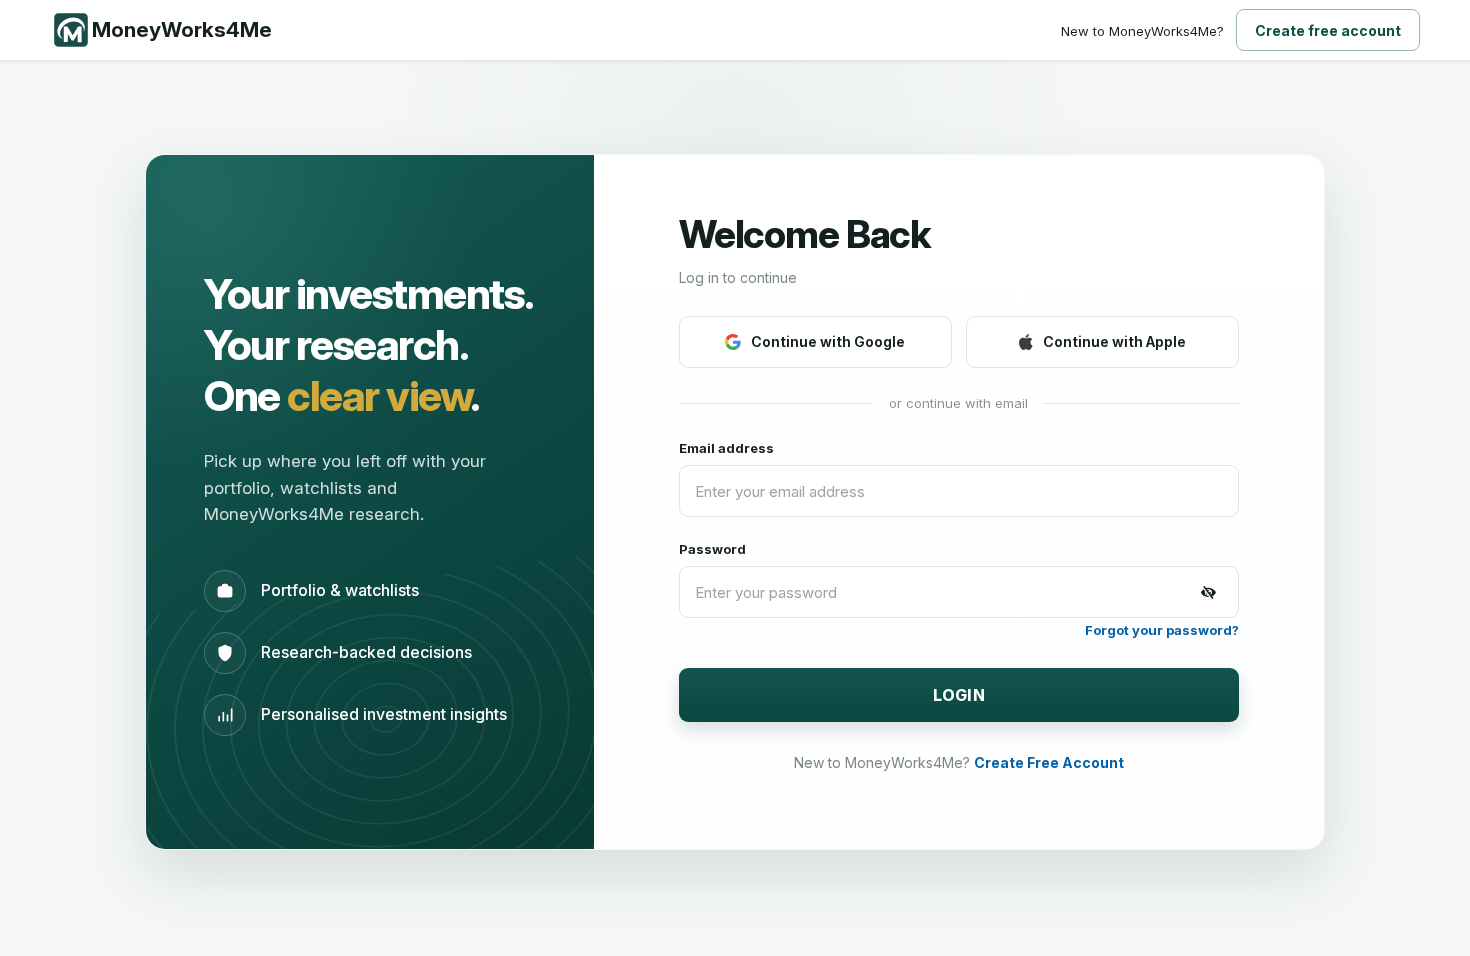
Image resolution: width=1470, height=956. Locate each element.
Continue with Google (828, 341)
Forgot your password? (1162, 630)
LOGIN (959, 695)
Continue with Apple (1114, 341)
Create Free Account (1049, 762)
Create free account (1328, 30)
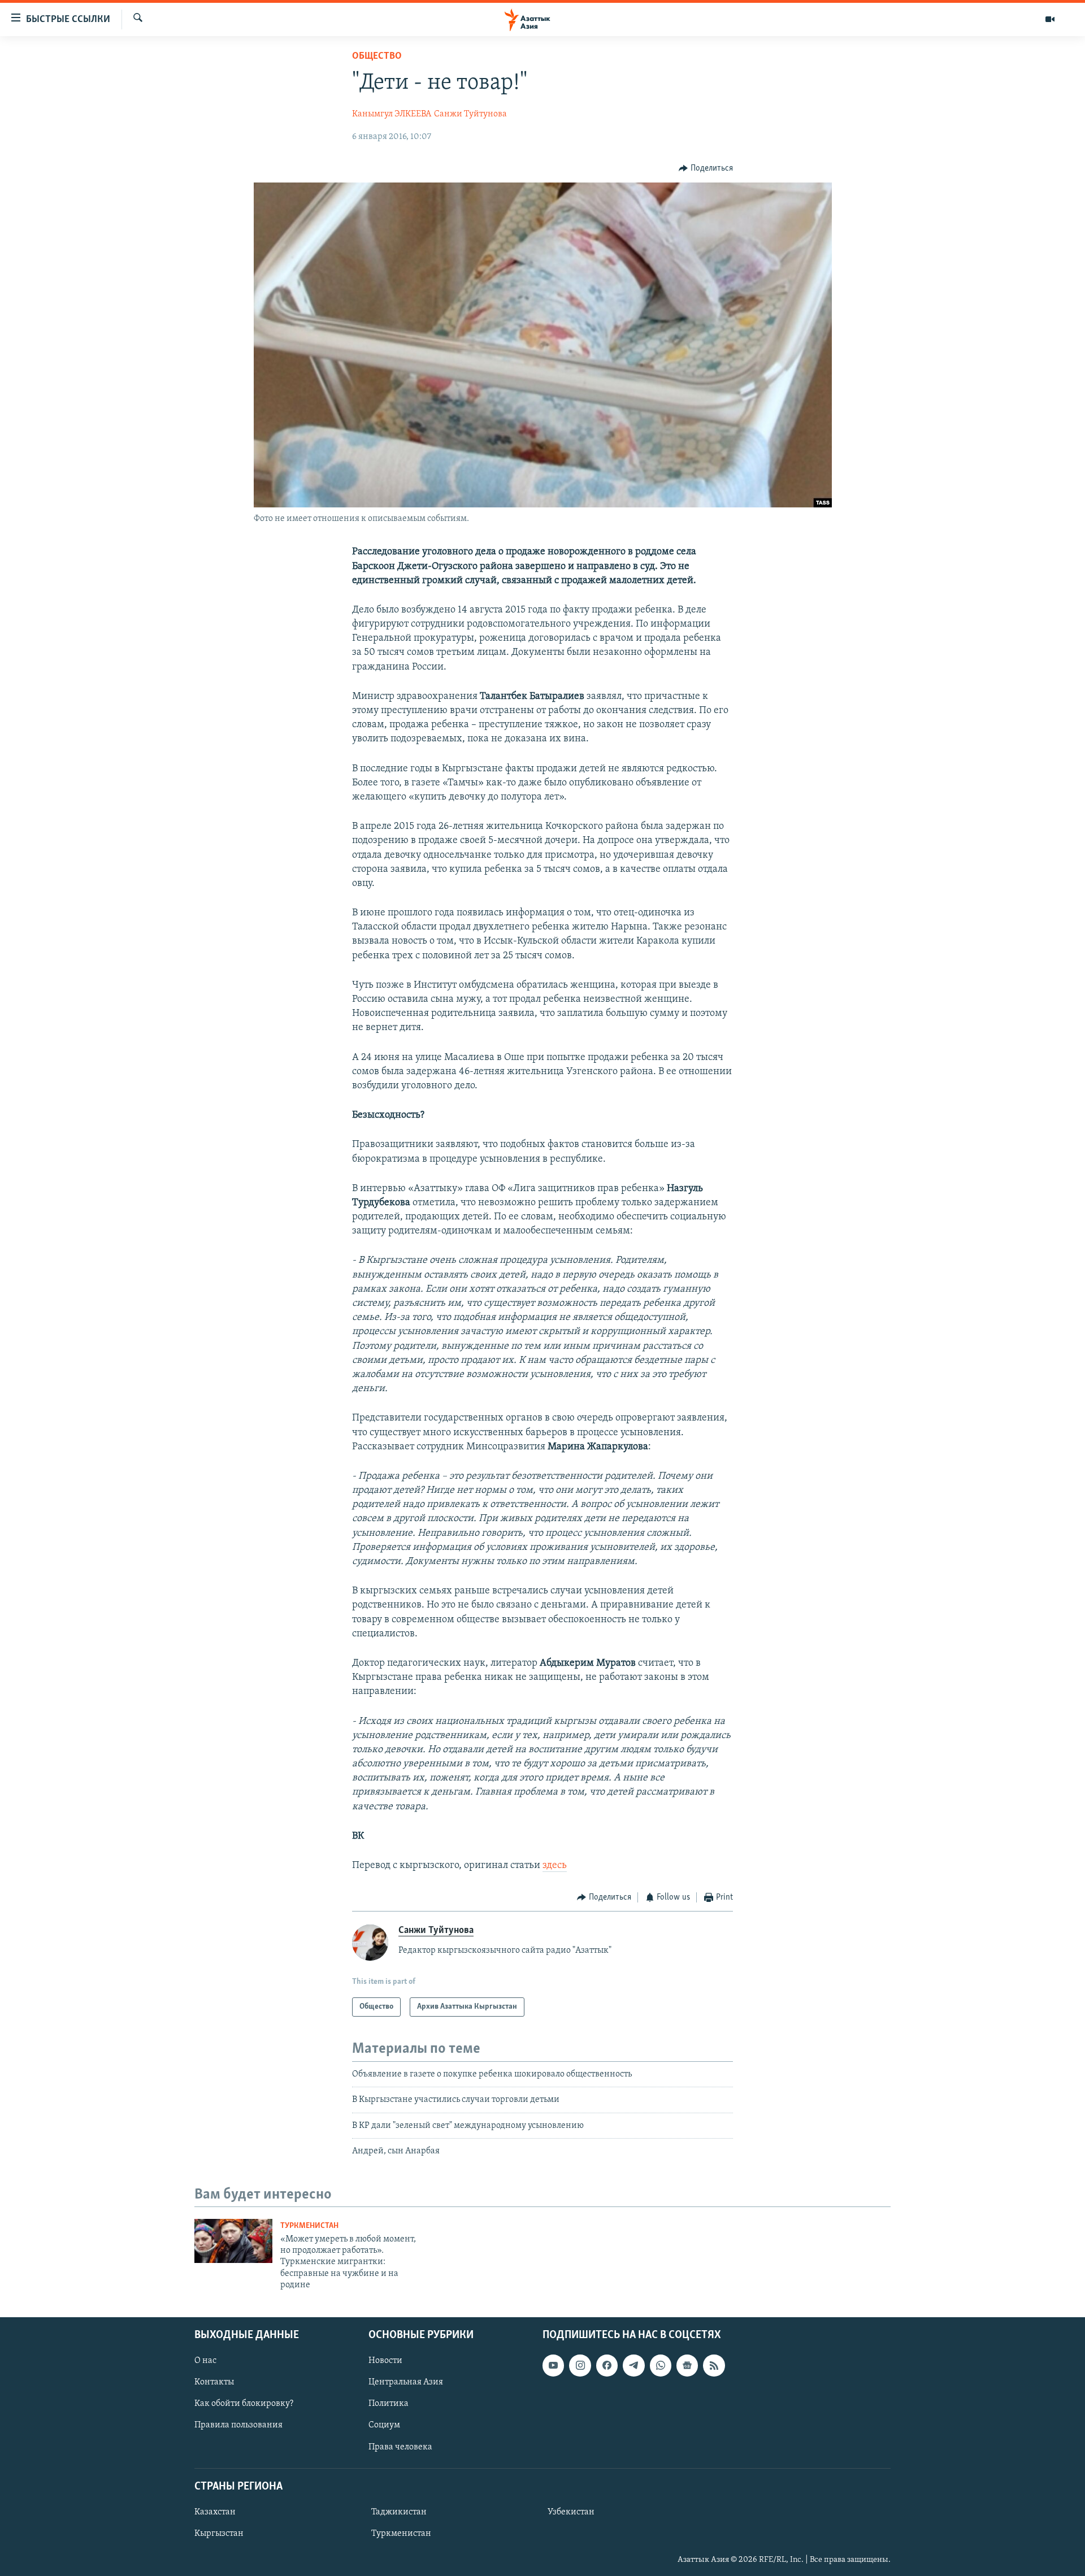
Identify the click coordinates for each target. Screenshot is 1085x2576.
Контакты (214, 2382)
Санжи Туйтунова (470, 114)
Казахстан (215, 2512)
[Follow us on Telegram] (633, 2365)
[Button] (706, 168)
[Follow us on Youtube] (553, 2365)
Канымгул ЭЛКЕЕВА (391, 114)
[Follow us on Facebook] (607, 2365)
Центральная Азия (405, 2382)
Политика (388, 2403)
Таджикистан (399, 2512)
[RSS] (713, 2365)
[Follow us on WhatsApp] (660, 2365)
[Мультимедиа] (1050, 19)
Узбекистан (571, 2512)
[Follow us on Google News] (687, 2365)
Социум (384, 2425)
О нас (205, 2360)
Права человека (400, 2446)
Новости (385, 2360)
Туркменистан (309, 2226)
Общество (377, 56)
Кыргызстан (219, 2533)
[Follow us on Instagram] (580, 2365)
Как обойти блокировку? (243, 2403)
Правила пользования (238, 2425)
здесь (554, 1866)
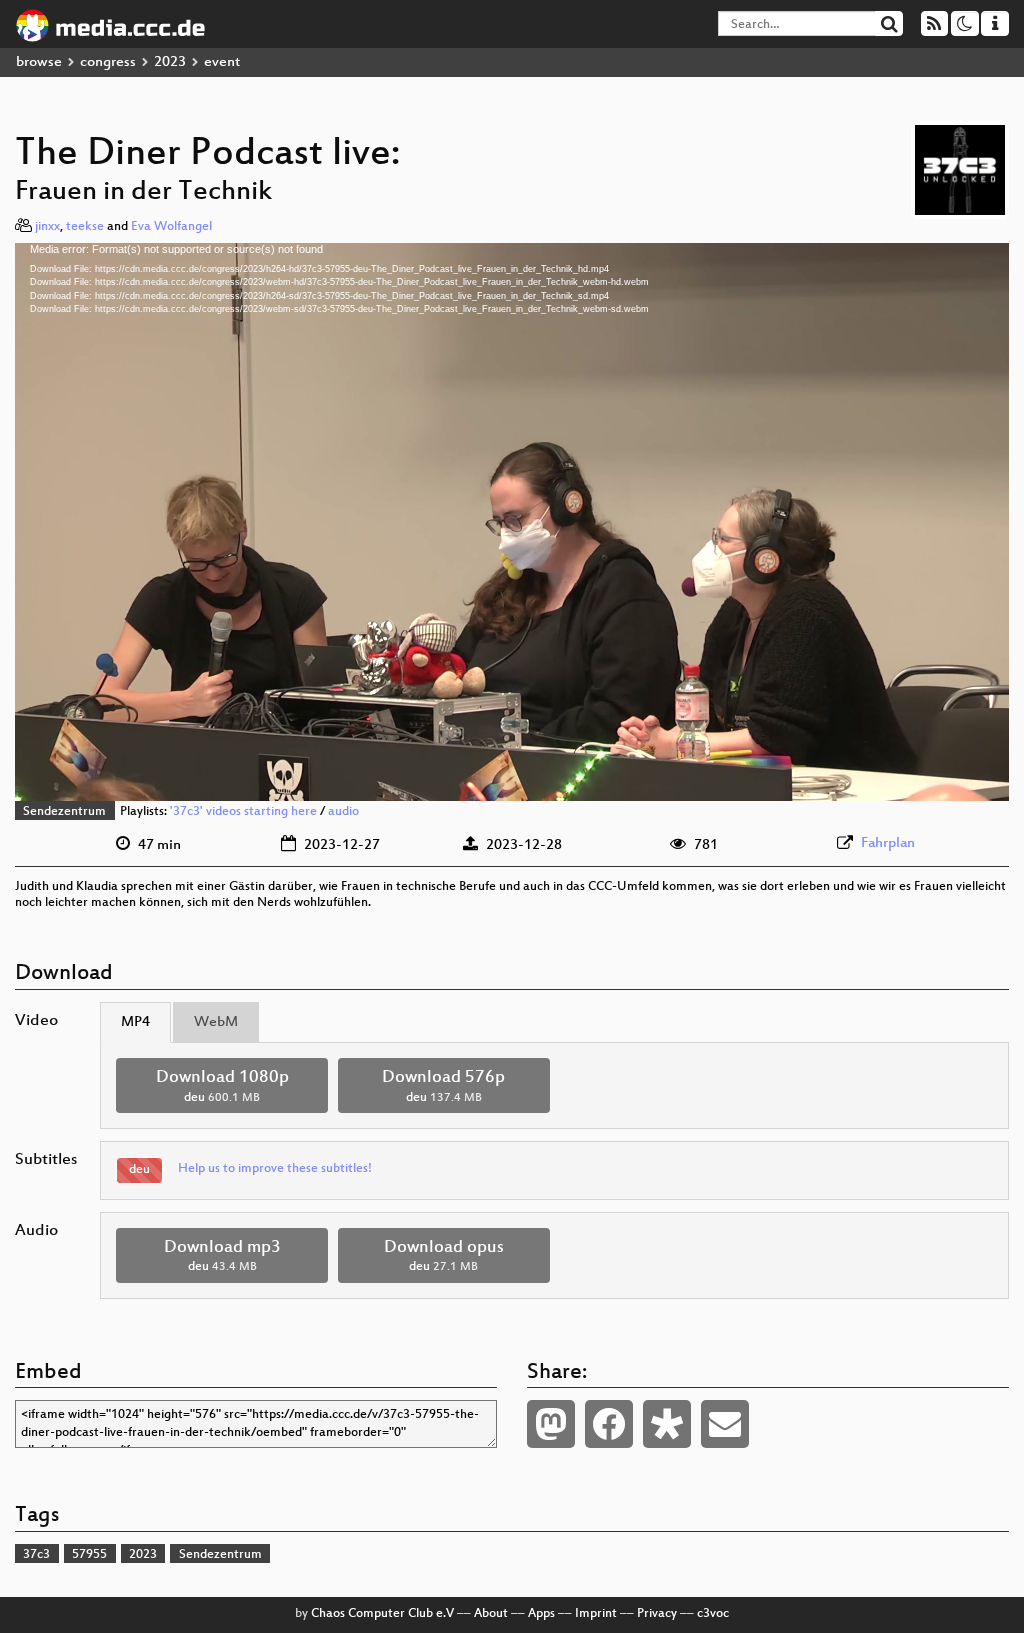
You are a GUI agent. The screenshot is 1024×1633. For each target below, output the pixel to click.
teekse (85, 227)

Task brief — Copy the entries above verbatim. Pictures do not belong in the copy.

Your solution —
Image resolution: width=1470, height=956. Locate each element.
Continue with Google (828, 341)
Forgot your password? (1162, 630)
LOGIN (959, 695)
Continue with Apple (1114, 341)
Create Free Account (1049, 762)
Create free account (1328, 30)
Identify the click coordinates for each target. Screenshot is 1085x2576.
Контакты (214, 2382)
Санжи Туйтунова (470, 114)
Казахстан (215, 2512)
[Follow us on Telegram] (633, 2365)
[Button] (706, 168)
[Follow us on Youtube] (553, 2365)
Канымгул ЭЛКЕЕВА (391, 114)
[Follow us on Facebook] (607, 2365)
Центральная Азия (405, 2382)
Политика (388, 2403)
Таджикистан (399, 2512)
[RSS] (713, 2365)
[Follow us on WhatsApp] (660, 2365)
[Мультимедиа] (1050, 19)
Узбекистан (571, 2512)
[Follow us on Google News] (687, 2365)
Социум (384, 2425)
О нас (205, 2360)
Права человека (400, 2446)
Новости (385, 2360)
Туркменистан (309, 2226)
Общество (377, 56)
Кыргызстан (219, 2533)
[Follow us on Instagram] (580, 2365)
Как обойти блокировку? (243, 2403)
Правила пользования (238, 2425)
здесь (554, 1866)
You are a GUI agent. The screenshot is 1024×1633. For each target below, output the pixel to click.
teekse (85, 227)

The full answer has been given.